## What to produce
Please give the listing again in its entirety, exactly as written.

## Data
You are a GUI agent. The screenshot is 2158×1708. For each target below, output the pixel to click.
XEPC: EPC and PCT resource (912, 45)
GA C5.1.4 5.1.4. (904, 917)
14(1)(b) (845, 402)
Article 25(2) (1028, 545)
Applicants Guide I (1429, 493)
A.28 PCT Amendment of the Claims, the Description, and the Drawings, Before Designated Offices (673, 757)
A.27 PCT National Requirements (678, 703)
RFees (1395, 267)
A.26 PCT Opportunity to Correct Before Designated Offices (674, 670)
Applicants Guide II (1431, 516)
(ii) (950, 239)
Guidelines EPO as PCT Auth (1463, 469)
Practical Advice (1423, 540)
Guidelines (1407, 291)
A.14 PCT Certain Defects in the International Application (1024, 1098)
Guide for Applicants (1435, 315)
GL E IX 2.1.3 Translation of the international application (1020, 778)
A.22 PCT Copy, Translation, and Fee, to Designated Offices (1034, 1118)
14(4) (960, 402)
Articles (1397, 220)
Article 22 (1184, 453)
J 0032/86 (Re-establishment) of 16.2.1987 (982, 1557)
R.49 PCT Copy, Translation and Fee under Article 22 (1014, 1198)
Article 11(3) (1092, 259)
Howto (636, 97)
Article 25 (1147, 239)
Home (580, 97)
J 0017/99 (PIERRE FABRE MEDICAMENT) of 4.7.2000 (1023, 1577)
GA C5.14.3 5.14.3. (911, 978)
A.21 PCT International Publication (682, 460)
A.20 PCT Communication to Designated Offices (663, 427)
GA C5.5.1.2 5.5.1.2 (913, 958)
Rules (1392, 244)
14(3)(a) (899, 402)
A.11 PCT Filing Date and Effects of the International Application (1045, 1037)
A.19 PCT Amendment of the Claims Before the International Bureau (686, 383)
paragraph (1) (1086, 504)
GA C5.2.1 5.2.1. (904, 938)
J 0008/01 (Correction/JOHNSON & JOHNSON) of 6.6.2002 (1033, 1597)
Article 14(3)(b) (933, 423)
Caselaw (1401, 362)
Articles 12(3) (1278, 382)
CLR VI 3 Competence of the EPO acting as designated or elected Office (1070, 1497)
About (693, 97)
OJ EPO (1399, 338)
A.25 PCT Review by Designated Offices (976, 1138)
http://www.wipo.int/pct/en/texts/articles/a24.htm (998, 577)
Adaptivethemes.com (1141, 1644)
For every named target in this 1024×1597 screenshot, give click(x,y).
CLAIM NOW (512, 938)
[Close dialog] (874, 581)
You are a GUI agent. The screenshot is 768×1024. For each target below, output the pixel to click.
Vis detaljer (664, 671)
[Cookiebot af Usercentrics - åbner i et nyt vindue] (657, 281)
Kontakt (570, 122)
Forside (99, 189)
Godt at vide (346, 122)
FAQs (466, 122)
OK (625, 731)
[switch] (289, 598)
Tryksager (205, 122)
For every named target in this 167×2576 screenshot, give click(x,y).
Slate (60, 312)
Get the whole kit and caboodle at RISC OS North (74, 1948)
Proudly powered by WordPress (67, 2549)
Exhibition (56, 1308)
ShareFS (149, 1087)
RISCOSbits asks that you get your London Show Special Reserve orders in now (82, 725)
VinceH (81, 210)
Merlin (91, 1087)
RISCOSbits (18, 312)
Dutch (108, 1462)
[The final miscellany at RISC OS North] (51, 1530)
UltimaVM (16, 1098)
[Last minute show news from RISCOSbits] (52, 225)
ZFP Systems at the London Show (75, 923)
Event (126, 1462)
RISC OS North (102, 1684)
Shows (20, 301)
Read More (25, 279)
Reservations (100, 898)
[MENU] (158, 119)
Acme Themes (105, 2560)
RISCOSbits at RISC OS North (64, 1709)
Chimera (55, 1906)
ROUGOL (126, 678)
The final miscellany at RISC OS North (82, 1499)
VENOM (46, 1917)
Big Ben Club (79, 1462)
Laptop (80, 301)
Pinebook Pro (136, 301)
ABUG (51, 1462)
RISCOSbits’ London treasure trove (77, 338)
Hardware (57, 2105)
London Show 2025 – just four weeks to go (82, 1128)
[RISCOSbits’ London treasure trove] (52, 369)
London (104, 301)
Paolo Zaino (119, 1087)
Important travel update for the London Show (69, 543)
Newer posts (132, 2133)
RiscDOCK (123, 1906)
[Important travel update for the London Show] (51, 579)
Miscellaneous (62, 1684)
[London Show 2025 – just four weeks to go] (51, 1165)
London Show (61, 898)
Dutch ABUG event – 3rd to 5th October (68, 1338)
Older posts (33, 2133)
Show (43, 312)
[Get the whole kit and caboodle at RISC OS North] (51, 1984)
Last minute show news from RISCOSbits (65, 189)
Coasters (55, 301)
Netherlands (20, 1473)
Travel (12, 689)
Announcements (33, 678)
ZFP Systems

## Result of this task
You are a GUI agent. The screenshot is 2158×1708. For each target below, output the pixel to click.
XEPC: EPC and PCT resource (912, 45)
GA C5.1.4 5.1.4. (904, 917)
14(1)(b) (845, 402)
Article 25(2) (1028, 545)
Applicants Guide I (1429, 493)
A.28 PCT Amendment of the Claims, the Description, and the Drawings, Before Designated Offices (673, 757)
A.27 PCT National Requirements (678, 703)
RFees (1395, 267)
A.26 PCT Opportunity to Correct Before Designated Offices (674, 670)
Applicants Guide II (1431, 516)
(ii) (950, 239)
Guidelines EPO as PCT Auth (1463, 469)
Practical Advice (1423, 540)
Guidelines (1407, 291)
A.14 PCT Certain Defects in the International Application (1024, 1098)
Guide for Applicants (1435, 315)
GL E IX 2.1.3 Translation of the international application (1020, 778)
A.22 PCT Copy, Translation, and Fee, to Designated Offices (1034, 1118)
14(4) (960, 402)
Articles (1397, 220)
Article 22 (1184, 453)
J 0032/86 (Re-establishment) of 16.2.1987 (982, 1557)
R.49 PCT Copy, Translation and Fee under Article 22 (1014, 1198)
Article 11(3) (1092, 259)
Howto (636, 97)
Article 25 (1147, 239)
Home (580, 97)
J 0017/99 (PIERRE FABRE MEDICAMENT) of 4.7.2000 (1023, 1577)
GA C5.14.3 5.14.3. (911, 978)
A.21 PCT International Publication (682, 460)
A.20 PCT Communication to Designated Offices (663, 427)
GA C5.5.1.2 5.5.1.2 (913, 958)
Rules (1392, 244)
14(3)(a) (899, 402)
A.11 PCT Filing Date and Effects of the International Application (1045, 1037)
A.19 PCT Amendment of the Claims Before the International Bureau (686, 383)
paragraph (1) (1086, 504)
GA C5.2.1 5.2.1. (904, 938)
J 0008/01 (Correction/JOHNSON & JOHNSON) of 6.6.2002 (1033, 1597)
Article 14(3)(b) (933, 423)
Caselaw (1401, 362)
Articles 12(3) (1278, 382)
CLR VI 3 Competence of the EPO acting as designated or elected Office (1070, 1497)
About (693, 97)
OJ EPO (1399, 338)
A.25 PCT Review by Designated Offices (976, 1138)
http://www.wipo.int/pct/en/texts/articles/a24.htm (998, 577)
Adaptivethemes.com (1141, 1644)
For every named target in this 1024×1597 screenshot, give click(x,y).
CLAIM NOW (512, 938)
[Close dialog] (874, 581)
You are a GUI agent. The screenshot is 768×1024. For each target below, output the pixel to click.
Vis detaljer (664, 671)
[Cookiebot af Usercentrics - åbner i et nyt vindue] (657, 281)
Kontakt (570, 122)
Forside (99, 189)
Godt at vide (346, 122)
FAQs (466, 122)
OK (625, 731)
[switch] (289, 598)
Tryksager (205, 122)
For every named target in this 167×2576 screenshot, give click(x,y).
Slate (60, 312)
Get the whole kit and caboodle at RISC OS North (74, 1948)
Proudly powered by WordPress (67, 2549)
Exhibition (56, 1308)
ShareFS (149, 1087)
RISCOSbits asks that you get your London Show Special Reserve orders in now (82, 725)
VinceH (81, 210)
Merlin (91, 1087)
RISCOSbits (18, 312)
Dutch (108, 1462)
[The final miscellany at RISC OS North] (51, 1530)
UltimaVM (16, 1098)
[Last minute show news from RISCOSbits] (52, 225)
ZFP Systems at the London Show (75, 923)
Event (126, 1462)
RISC OS North (102, 1684)
Shows (20, 301)
Read More (25, 279)
Reservations (100, 898)
[MENU] (158, 119)
Acme Themes (105, 2560)
RISCOSbits at RISC OS North (64, 1709)
Chimera (55, 1906)
ROUGOL (126, 678)
The final miscellany at RISC OS North (82, 1499)
VENOM (46, 1917)
Big Ben Club (79, 1462)
Laptop (80, 301)
Pinebook Pro (136, 301)
ABUG (51, 1462)
RISCOSbits’ London treasure trove (77, 338)
Hardware (57, 2105)
London Show 2025 – just four weeks to go (82, 1128)
[RISCOSbits’ London treasure trove] (52, 369)
London (104, 301)
Paolo Zaino (119, 1087)
Important travel update for the London Show (69, 543)
Newer posts (132, 2133)
RiscDOCK (123, 1906)
[Important travel update for the London Show] (51, 579)
Miscellaneous (62, 1684)
[London Show 2025 – just four weeks to go] (51, 1165)
London Show (61, 898)
Dutch ABUG event – 3rd to 5th October (68, 1338)
Older posts (33, 2133)
Show (43, 312)
[Get the whole kit and caboodle at RISC OS North] (51, 1984)
Last minute show news from RISCOSbits (65, 189)
Coasters (55, 301)
Netherlands (20, 1473)
Travel (12, 689)
Announcements (33, 678)
ZFP Systems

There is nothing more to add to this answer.